◆ Work request ◆
Beginning at the line that contains "Task: Click the blue pencil edit button", reproduce the entries below exactly, ending with the line that contains "Given: Click the resize". Omit each picture.
┄┄┄┄┄┄
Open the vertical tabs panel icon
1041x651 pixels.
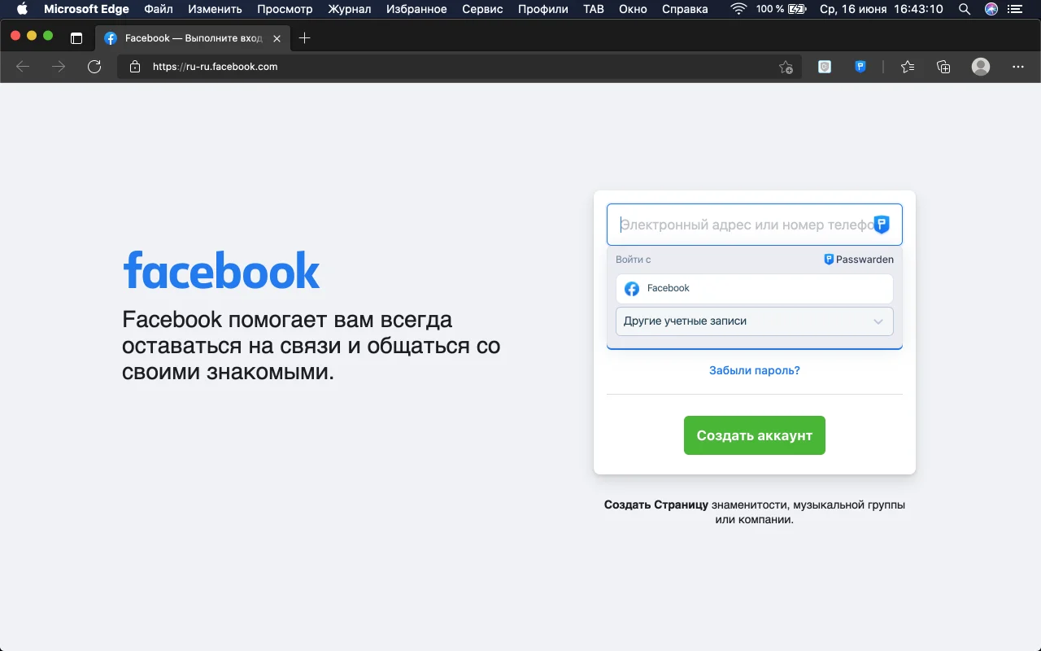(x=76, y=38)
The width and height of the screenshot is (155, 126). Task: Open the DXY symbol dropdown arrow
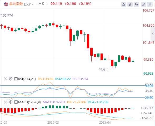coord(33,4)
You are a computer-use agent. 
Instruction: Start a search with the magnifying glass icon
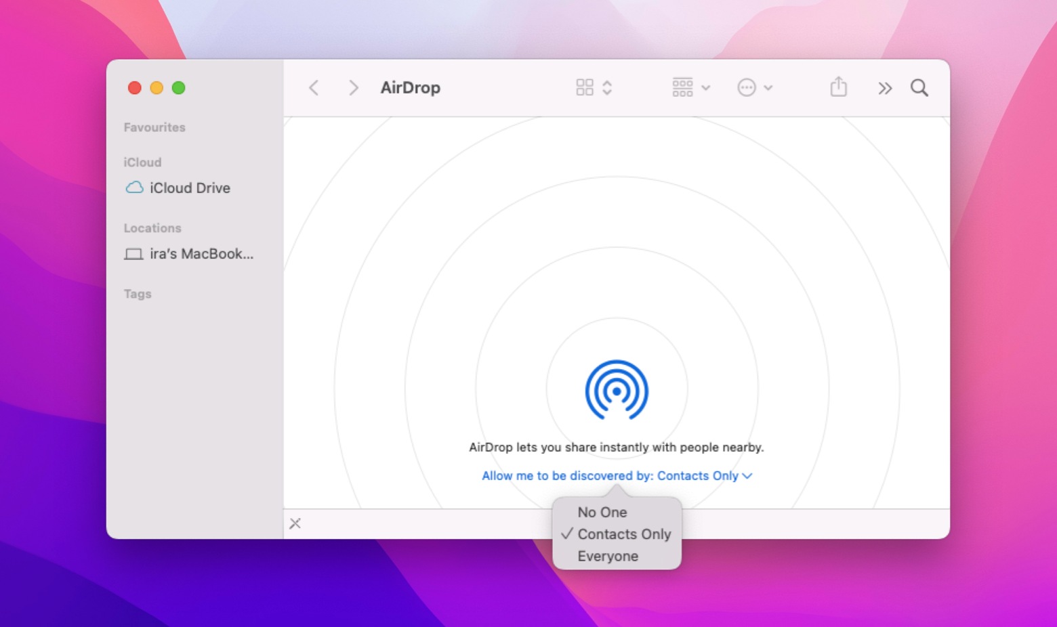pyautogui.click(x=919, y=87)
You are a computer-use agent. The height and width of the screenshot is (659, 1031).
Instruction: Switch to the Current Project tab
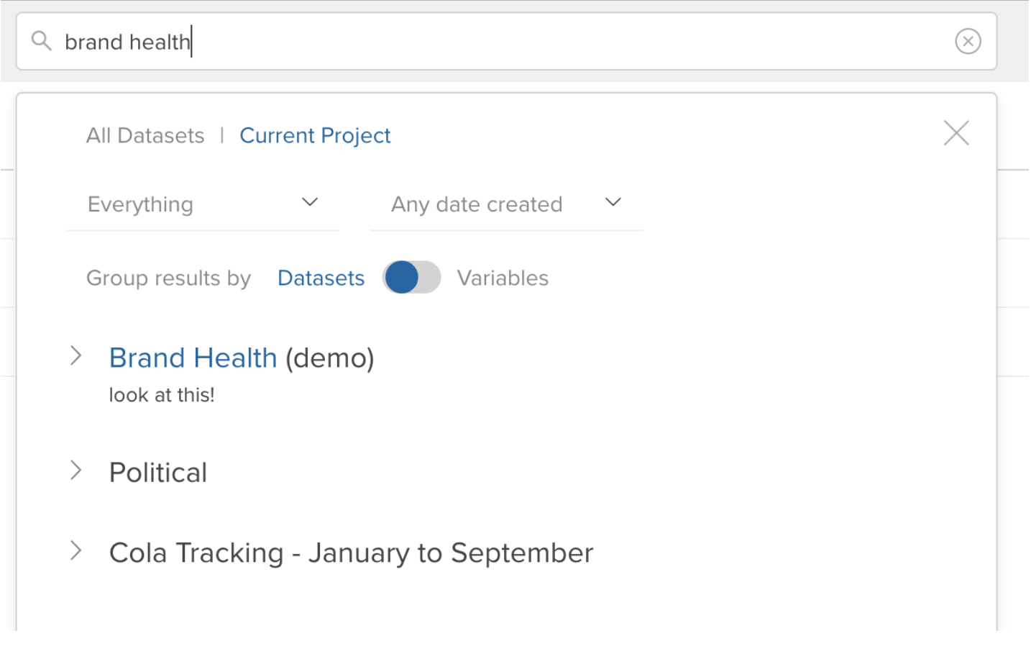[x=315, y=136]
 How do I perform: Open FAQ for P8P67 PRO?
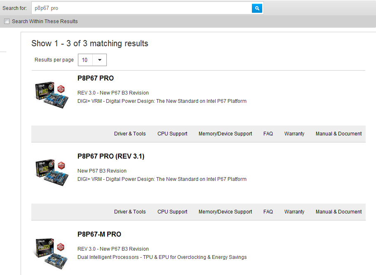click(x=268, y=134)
┄┄┄┄┄┄
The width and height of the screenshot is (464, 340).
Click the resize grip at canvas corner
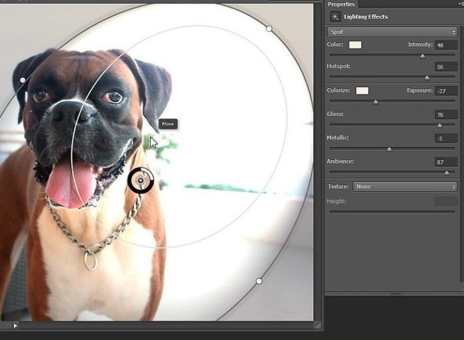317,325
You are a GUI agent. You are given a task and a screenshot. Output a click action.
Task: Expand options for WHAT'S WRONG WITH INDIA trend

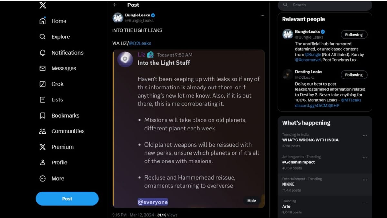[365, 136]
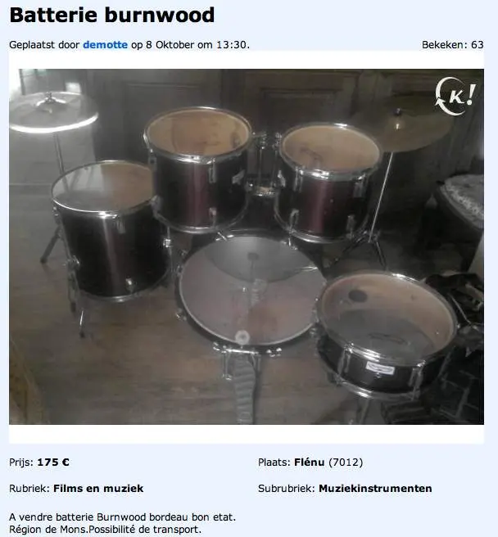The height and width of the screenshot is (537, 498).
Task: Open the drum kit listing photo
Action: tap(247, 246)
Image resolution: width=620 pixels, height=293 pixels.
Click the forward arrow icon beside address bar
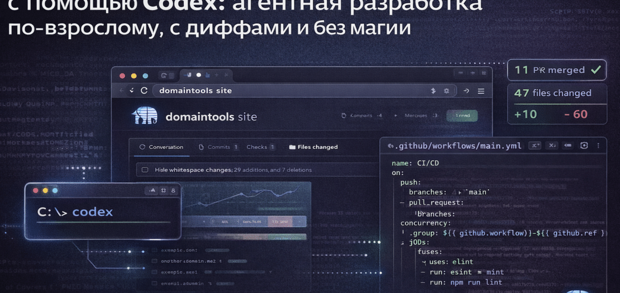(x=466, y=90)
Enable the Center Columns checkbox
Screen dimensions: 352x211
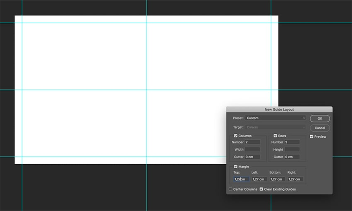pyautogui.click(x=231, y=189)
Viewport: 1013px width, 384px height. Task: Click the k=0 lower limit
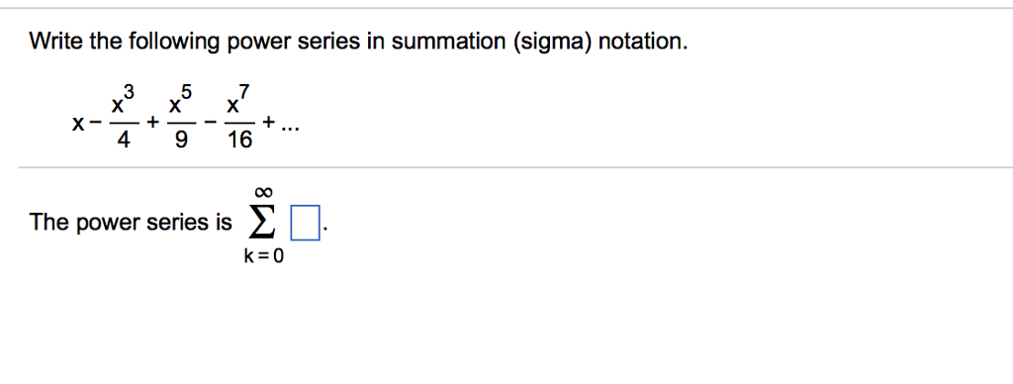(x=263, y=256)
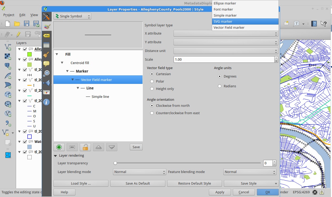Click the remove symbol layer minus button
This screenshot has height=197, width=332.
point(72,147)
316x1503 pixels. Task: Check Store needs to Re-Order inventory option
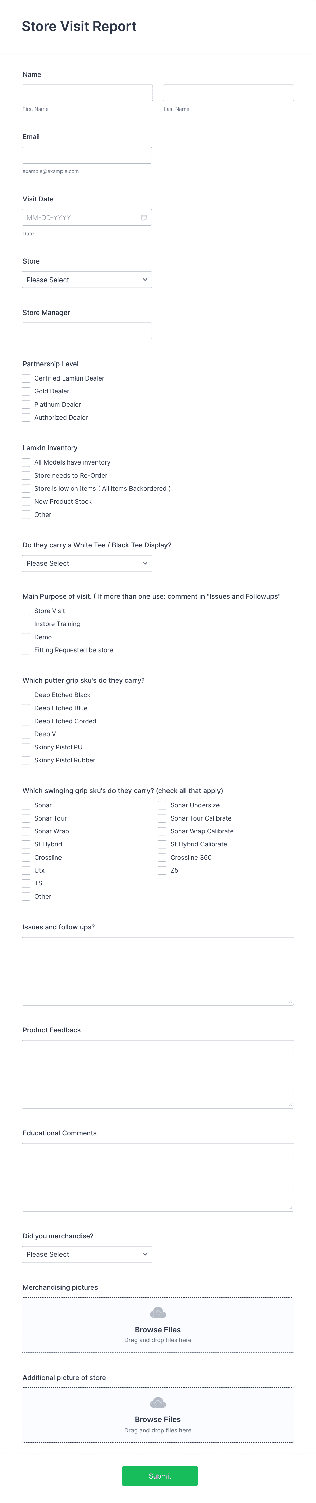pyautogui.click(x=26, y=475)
┄┄┄┄┄┄
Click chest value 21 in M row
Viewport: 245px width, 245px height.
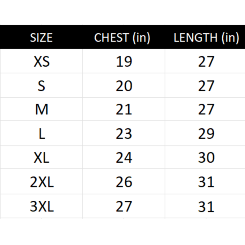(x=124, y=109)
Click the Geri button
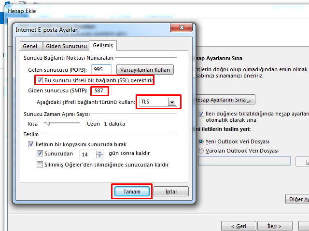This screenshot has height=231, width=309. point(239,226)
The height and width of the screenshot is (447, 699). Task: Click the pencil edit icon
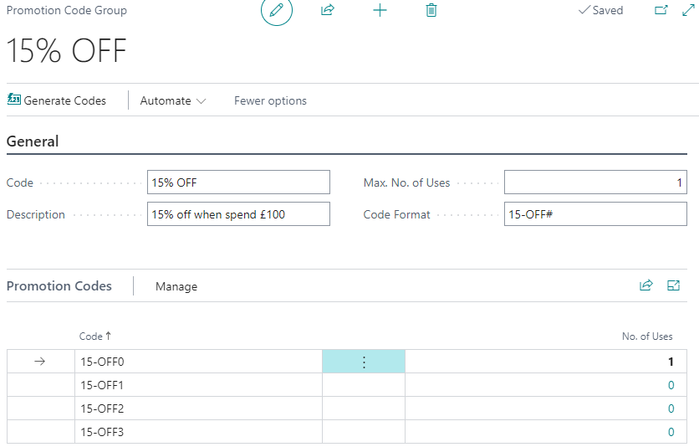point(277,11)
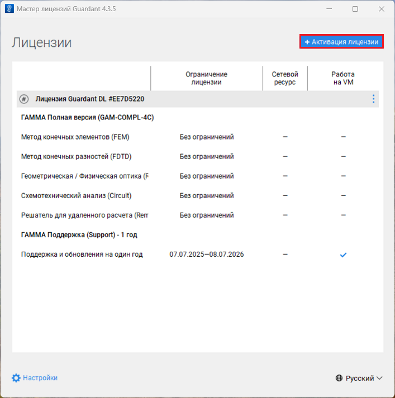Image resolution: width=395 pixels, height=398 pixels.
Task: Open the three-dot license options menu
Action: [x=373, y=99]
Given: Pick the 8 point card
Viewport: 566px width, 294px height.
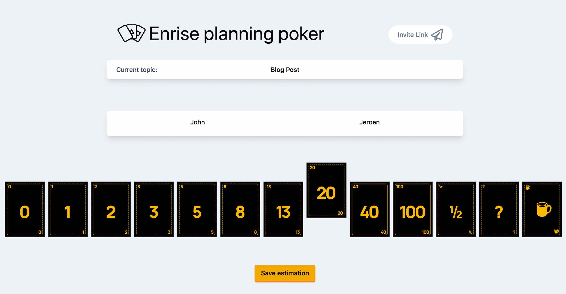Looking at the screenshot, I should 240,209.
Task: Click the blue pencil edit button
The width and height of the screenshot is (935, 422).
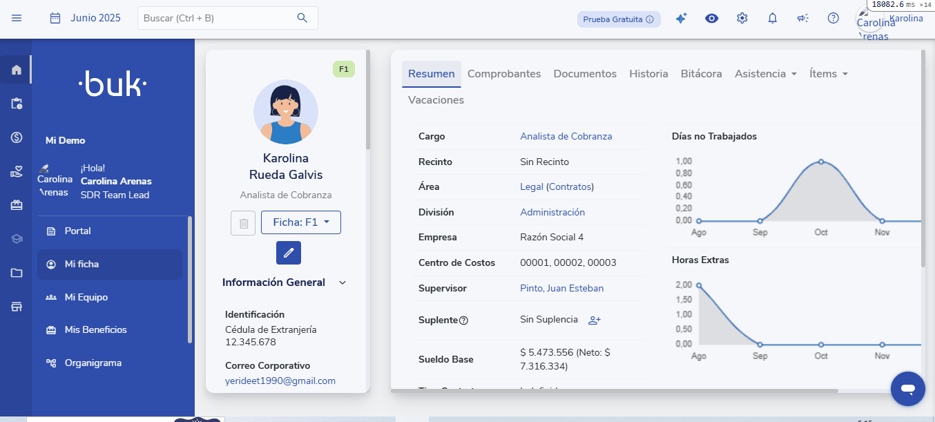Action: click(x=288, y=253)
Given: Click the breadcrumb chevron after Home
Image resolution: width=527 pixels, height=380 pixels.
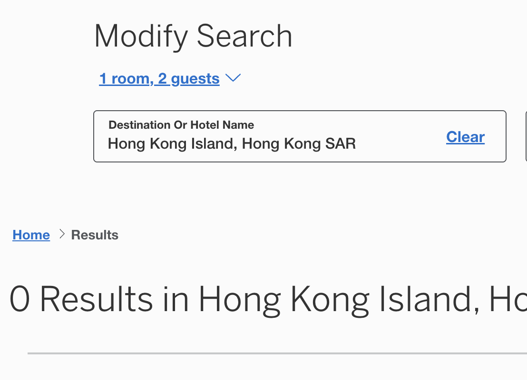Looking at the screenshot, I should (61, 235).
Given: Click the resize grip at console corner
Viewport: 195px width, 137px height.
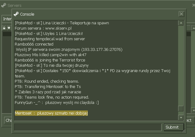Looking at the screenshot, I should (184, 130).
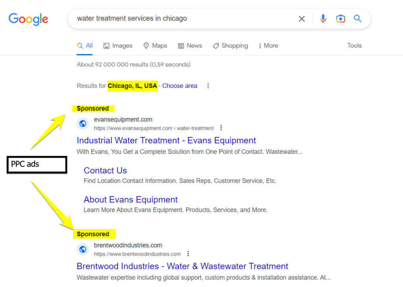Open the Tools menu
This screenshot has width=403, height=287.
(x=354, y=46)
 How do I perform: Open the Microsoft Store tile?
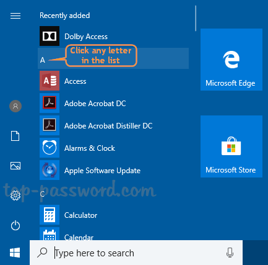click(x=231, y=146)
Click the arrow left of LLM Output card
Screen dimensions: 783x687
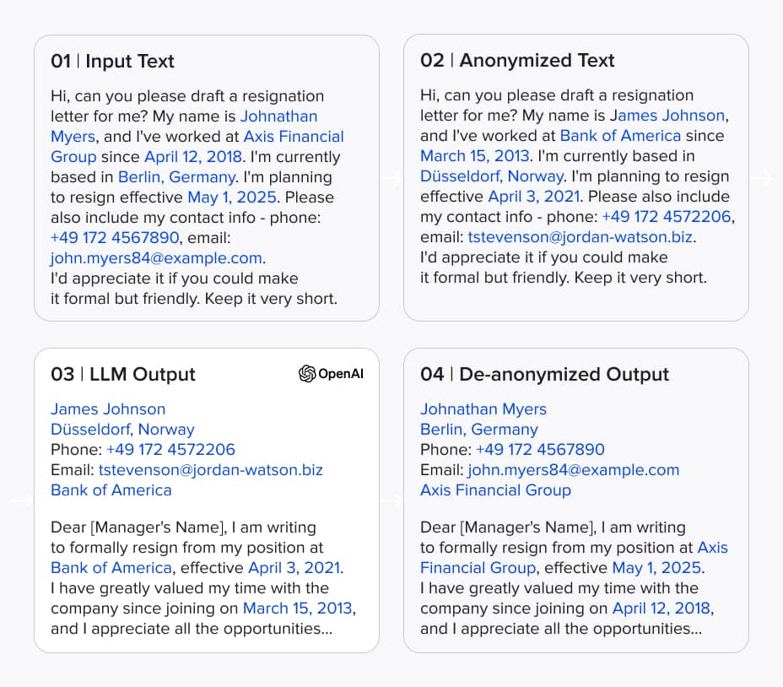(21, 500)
┄┄┄┄┄┄
◆ Task result ◆
Task: Click the blue pencil edit button
The width and height of the screenshot is (935, 422).
Action: click(x=288, y=253)
Given: Click the breadcrumb chevron after Home
Image resolution: width=527 pixels, height=380 pixels.
Looking at the screenshot, I should (61, 235).
Given: Click the resize grip at console corner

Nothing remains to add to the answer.